The more years one is exposed to a FIXED coupon, the more their vulnerability to INFLATION.  Thus, long-term – HIGH DURATION – bonds tend to be far more volatile than short-term – LOW DURATION – bonds; and hence, dramatically more dangerous.

Central bank monetary policy – i.e. MONEY PRINTING – has historically focused on the “short-end” of the market; as during “normal times,” long-term rates tend to follow short-term rates dictated by the Fed, ECB, and other central planners.  When the Fed executes ZIRP, for example (Zero Interest Rate Policy), it buys short-term bonds and T-bills via Open Market Operations.  FYII, ZIRP refers solely to the short-term “Fed Funds Rate”; available ONLY to TBTF banks.

However, DESPERATE times call for DESPERATE measures; and today’s GLOBAL FINANCIAL and ECONOMIC COLLAPSE certainly qualifies as such…

Fed Injects Record $100 Billion Cash into Foreign Banks Operating In the US in Past Week

Consequently, Central banks are starting to break the ultimate taboo of Central banking; that is, “throwing caution to the wind” by increasing the duration of their bond portfolios; in other words, buying LONGER-TERM bonds…

BOJ’s Kuroda signals targeting longer-dated JGBs

With so many financial markets collapsing, Central banks can no longer hold long-term rates down “via association” through daily Open Market Operations.  They’ll never tell you the real reason for this conundrum; but it doesn’t take a rocket scientist to realize long-term rates are rising due to accelerating INFLATION EXPECTATIONS.  Thus far, the ECB has yet to join the “DURATION TRAP” party (at least, overtly)…

Draghi Comfortable with ECB Buying Bonds Up To 3 years duration – September 2012

…but it shortly will – as doing “whatever it takes” to save a crumbling union will require far more MONEY PRINTING than the €1.8 trillion “digitized” since 2008’s Global Meltdown I


Ironically, no Central bank has come close to the level of duration extension of the U.S. Federal Reserve; via various “QE” operations Helicopter Ben recently deemed “enhance thy neighbor” policies (yes, he really said that).

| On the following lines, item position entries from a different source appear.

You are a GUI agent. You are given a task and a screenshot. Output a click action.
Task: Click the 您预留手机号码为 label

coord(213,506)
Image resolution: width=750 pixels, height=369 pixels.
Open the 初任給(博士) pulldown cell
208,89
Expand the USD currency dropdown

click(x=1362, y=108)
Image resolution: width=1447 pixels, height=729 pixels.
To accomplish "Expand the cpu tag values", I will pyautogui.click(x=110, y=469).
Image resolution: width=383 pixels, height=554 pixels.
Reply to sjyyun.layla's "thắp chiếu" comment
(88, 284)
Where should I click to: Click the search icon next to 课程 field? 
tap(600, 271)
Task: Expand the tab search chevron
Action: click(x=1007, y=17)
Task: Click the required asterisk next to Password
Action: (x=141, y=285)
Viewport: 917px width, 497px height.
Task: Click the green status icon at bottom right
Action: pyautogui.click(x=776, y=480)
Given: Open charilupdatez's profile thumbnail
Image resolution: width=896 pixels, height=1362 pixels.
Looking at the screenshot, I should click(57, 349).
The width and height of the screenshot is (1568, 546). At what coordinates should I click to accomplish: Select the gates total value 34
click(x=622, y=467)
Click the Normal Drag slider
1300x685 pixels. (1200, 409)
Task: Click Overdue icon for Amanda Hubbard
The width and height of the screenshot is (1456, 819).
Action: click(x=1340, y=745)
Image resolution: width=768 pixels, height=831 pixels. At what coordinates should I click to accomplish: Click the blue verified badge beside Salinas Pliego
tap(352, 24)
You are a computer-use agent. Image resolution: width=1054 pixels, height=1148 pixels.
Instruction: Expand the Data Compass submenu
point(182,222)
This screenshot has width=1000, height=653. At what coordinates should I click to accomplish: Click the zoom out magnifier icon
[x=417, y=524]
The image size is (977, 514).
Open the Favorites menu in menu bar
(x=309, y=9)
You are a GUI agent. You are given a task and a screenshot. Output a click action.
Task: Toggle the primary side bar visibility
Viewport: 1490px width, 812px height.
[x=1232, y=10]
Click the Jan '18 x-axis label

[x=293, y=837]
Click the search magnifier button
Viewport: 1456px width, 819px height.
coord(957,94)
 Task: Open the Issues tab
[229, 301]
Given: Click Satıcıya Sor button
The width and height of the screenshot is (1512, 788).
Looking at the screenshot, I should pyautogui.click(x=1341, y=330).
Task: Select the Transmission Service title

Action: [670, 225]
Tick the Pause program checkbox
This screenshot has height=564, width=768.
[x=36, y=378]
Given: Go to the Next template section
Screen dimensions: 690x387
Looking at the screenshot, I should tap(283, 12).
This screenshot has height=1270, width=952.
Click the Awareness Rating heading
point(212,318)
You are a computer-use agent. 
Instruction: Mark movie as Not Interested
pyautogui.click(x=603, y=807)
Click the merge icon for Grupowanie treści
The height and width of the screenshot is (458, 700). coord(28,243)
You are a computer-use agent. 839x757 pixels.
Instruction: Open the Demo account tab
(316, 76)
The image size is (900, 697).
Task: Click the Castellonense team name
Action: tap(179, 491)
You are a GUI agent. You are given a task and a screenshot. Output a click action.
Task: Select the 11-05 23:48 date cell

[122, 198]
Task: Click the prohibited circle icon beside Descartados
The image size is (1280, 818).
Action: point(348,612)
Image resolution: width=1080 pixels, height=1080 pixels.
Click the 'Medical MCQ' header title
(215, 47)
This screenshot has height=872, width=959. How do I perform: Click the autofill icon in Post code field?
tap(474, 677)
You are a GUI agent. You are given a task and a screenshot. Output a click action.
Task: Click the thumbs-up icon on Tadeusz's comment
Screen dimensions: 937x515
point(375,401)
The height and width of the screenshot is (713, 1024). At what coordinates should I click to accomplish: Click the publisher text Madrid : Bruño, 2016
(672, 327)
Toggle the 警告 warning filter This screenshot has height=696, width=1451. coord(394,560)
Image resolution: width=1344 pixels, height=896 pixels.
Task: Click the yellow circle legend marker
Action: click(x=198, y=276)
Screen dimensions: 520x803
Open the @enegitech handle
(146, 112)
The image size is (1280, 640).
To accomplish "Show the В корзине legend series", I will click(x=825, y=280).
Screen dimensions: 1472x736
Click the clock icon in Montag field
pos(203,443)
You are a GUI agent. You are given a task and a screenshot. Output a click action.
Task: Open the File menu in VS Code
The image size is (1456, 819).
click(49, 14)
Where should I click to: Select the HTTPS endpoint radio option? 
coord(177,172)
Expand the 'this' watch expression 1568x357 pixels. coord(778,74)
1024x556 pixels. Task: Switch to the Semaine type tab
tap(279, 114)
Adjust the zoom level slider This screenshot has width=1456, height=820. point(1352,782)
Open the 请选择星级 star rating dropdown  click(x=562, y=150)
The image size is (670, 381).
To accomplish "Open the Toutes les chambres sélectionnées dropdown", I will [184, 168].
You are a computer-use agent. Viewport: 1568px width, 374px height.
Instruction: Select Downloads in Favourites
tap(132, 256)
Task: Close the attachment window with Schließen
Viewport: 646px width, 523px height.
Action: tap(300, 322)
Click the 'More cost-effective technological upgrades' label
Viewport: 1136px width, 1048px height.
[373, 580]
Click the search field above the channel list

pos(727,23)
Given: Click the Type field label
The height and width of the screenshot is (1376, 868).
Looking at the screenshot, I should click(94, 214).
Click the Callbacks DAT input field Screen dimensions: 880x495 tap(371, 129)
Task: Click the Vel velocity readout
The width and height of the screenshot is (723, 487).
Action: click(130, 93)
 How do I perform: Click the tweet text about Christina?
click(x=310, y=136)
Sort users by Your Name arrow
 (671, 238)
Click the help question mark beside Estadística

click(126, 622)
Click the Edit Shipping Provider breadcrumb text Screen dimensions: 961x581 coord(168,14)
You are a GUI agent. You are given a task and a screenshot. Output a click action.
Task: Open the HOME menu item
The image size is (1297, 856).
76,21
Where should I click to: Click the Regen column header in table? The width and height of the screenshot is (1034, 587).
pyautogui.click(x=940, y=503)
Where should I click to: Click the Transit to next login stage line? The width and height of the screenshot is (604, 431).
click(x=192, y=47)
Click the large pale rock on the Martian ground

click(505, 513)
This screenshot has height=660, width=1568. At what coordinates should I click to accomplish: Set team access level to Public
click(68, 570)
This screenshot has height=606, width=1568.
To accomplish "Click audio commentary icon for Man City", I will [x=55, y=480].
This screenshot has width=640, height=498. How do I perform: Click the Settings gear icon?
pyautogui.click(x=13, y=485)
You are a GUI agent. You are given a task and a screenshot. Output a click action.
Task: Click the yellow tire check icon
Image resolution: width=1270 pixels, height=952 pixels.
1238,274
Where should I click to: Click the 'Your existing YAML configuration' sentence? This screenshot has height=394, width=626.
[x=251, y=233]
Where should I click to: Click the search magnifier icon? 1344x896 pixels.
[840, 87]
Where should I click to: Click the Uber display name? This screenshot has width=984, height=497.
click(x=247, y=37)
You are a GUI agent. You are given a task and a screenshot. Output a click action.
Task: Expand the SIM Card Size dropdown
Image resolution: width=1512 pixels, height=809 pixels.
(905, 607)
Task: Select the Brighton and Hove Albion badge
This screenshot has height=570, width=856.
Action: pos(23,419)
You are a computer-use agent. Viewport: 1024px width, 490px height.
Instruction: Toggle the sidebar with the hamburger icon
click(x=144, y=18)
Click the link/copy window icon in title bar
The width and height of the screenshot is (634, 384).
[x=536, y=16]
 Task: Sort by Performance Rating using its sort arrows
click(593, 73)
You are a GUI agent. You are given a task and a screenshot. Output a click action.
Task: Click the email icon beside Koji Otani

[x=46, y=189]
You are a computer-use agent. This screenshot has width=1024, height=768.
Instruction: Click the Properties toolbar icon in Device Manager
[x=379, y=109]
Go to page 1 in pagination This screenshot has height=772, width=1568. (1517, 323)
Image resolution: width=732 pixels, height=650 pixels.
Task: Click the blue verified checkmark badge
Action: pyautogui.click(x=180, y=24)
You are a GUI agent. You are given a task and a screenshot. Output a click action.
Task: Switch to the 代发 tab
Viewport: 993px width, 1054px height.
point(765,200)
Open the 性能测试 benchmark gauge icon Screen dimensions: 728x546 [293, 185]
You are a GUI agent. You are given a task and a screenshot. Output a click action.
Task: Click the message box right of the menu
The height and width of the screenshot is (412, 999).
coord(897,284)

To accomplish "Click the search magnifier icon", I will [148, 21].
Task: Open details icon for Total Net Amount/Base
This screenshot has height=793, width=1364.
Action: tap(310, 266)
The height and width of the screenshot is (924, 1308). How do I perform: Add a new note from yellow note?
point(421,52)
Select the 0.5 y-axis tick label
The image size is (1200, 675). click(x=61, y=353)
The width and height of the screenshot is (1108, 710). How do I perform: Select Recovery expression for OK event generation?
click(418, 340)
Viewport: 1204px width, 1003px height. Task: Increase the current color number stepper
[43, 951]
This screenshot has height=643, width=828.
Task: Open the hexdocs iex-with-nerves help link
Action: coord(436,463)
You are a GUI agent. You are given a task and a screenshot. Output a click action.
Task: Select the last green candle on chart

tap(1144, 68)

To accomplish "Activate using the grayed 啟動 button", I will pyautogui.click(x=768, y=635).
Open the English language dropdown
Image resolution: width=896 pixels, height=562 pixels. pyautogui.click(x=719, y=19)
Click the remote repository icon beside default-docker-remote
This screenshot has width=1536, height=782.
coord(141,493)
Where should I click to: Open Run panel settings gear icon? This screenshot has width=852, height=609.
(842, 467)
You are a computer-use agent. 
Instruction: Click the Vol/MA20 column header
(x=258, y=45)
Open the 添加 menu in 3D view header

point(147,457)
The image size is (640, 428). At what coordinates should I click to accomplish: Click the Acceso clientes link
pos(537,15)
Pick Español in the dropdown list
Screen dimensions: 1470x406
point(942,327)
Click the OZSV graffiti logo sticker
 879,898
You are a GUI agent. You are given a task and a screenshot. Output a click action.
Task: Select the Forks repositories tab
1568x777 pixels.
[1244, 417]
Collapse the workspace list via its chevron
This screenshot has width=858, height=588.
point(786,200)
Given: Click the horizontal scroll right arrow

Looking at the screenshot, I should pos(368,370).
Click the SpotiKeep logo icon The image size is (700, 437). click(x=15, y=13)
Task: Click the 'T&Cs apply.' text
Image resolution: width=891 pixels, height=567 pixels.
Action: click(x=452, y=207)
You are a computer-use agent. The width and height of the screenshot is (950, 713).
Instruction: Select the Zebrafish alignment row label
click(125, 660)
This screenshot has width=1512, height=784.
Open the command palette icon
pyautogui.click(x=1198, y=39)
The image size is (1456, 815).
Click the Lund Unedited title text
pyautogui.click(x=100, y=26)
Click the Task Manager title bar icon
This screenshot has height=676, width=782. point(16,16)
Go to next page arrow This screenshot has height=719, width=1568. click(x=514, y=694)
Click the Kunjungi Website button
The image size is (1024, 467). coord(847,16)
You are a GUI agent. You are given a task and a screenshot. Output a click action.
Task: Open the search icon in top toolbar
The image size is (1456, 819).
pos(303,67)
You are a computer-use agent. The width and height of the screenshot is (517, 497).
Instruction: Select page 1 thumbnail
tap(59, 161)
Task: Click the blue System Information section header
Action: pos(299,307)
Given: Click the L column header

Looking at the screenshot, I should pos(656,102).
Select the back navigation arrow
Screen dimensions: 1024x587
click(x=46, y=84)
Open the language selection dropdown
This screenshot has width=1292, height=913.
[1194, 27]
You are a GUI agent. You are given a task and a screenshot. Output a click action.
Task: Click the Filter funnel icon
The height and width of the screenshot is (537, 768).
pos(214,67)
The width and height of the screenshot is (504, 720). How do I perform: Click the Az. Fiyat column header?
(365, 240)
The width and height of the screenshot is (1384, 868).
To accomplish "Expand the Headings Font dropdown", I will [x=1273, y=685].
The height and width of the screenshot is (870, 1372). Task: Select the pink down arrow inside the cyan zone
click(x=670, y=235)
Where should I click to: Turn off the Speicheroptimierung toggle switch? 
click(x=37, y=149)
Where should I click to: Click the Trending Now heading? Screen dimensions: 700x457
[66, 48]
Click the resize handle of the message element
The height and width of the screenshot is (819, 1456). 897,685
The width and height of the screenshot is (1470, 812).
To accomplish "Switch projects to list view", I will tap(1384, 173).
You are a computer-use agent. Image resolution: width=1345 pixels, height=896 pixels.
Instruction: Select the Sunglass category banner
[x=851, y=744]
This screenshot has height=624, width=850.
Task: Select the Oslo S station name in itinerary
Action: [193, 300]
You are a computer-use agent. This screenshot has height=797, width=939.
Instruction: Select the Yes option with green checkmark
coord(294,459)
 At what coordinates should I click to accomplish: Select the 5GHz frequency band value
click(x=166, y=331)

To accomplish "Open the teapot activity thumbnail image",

The “Operation Twist” program of 2011-12 did EXACTLY that; in selling short-term bonds to fund purchases of long-term securities.  Of course, as its ZIRP policy necessitates simultaneous purchases of short-term bonds, the whole concept of “twisting” was a farce to start with.  Irrespective, the Fed dramatically increased its holdings of long-term Treasury (and mortgage) bonds via the program…

Operation Twist (2011)

The Federal Open Market Committee concluded its September 21, 2011 by announcing the implementation of Operation Twist.  This is a plan to purchase $400 billion of bonds with maturities of 6 to 30 years and to sell bonds with maturities less than 3 years, thereby extending the average maturity of the Fed’s own portfolio.  Further, on June 20, 2012 the Federal Open Market Committee announced an extension to the Twist program by adding an additional $267 billion, thereby extending it throughout 2012.

…subsequently, “going for broke” when it announced “QE4” in December 2012; i.e., open-ended monthly purchases of long-date Treasury bonds…

Quantitative Easing 4 (QE4)

The Federal Open Market Committee voted to order a fourth round of quantitative easing (QE4) on December 12, 2012.  This round authorized up to $40 billion worth of agency mortgage-backed securities per month, and $45 billion worth of longer-term Treasury securities.

Thus, not only is the nation at risk of BANKRUPTCY if interest rates move up even a tiny bit…

U.S. National Debt Clock

…but so is the Fed itself; particularly as it is currently leveraged by a factor of 50, with just $65 billion of “equity” carrying a $3,000+ billion bond portfolio…


Thus, to those believing the Fed could actually “end QE,” – and thus, allow interest rates to rise – ask yourself this?  Do you really think they’d put a BULLET in their OWN HEAD?